The Swarm example shows this in action.
from mcp_agent.human_input.handler import console_input_callback
lost_baggage = SwarmAgent(
name="Lost baggage traversal",
instruction=lambda context_variables: f"""
{
FLY_AIR_AGENT_PROMPT.format(
customer_context=context_variables.get("customer_context", "None"),
flight_context=context_variables.get("flight_context", "None"),
)
}\n Lost baggage policy: policies/lost_baggage_policy.md""",
functions=[
escalate_to_agent,
initiate_baggage_search,
transfer_to_triage,
case_resolved,
],
server_names=["fetch", "filesystem"],
human_input_callback=console_input_callback, # Request input from the console
)
You can configure global handlers on the application Context
.
human_input_handler
: Expose a handler for human input to AugmentedLLMs/Agents.signal_notification
: Notification callback when a workflow is about to be blocked on a signal
By default, we use asyncio as the Executor. For advanced workflows, you can switch to Temporal (see src/mcp_agent/executor/temporal.py):
- Decorate tasks with @workflow_task
- Define a @workflow_run method for your workflow
- Let the system handle pause, resume, signals, concurrency, etc.

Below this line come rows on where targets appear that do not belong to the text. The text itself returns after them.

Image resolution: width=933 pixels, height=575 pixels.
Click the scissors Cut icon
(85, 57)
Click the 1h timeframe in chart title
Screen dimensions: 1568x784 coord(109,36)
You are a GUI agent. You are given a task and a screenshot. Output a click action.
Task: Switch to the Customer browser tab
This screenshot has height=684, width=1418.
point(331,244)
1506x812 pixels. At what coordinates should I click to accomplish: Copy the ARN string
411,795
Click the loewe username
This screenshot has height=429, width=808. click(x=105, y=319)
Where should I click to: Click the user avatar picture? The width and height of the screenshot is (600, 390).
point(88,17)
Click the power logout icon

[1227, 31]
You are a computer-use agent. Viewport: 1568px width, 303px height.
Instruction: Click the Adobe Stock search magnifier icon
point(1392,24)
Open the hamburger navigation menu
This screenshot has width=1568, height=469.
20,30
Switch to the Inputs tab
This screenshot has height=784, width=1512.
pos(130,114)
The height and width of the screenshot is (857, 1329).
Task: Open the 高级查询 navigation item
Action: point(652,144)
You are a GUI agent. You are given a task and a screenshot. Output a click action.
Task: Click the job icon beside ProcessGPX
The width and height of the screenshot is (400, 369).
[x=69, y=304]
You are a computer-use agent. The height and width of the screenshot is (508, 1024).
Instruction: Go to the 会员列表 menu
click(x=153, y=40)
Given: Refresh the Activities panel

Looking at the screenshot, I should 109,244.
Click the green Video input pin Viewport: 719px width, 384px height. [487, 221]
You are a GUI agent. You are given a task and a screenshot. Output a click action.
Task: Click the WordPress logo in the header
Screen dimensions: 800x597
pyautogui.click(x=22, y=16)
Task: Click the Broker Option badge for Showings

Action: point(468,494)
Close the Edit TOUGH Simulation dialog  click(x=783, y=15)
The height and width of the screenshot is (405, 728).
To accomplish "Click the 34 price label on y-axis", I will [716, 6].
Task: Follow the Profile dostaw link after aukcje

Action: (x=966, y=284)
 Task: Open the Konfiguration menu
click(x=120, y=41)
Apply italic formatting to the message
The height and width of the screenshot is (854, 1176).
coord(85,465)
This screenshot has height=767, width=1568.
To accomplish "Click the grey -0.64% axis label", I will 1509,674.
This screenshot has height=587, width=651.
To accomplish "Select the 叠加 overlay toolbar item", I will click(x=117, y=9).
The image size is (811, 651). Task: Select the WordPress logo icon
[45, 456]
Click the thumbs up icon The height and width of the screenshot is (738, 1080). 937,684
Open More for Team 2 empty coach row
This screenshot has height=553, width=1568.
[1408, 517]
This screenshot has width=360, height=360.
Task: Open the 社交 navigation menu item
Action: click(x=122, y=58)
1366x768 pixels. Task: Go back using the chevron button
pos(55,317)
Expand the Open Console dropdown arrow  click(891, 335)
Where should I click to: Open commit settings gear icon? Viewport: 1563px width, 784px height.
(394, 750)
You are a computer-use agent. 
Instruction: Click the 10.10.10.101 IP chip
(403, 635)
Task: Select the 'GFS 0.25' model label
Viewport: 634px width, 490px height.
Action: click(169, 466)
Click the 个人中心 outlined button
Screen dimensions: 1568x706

The key thing is separation of concerns. Your application code doesn't change, you simply pass a different Executor to change how the workflow is orchestrated.
There is support for distributed tracing, as well as basic logging via a logger interface.
Logger settings can be configured in mcp_agent.config.yaml
.
Instead of using the standard Python logger, it is recommended to use the mcp-agent logger:
from mcp_agent.logging.logger import get_logger
logger = get_logger(__name__)
This automatically integrates with distributed tracing (see @traced
) as well as configuring custom transports (console, http, etc.).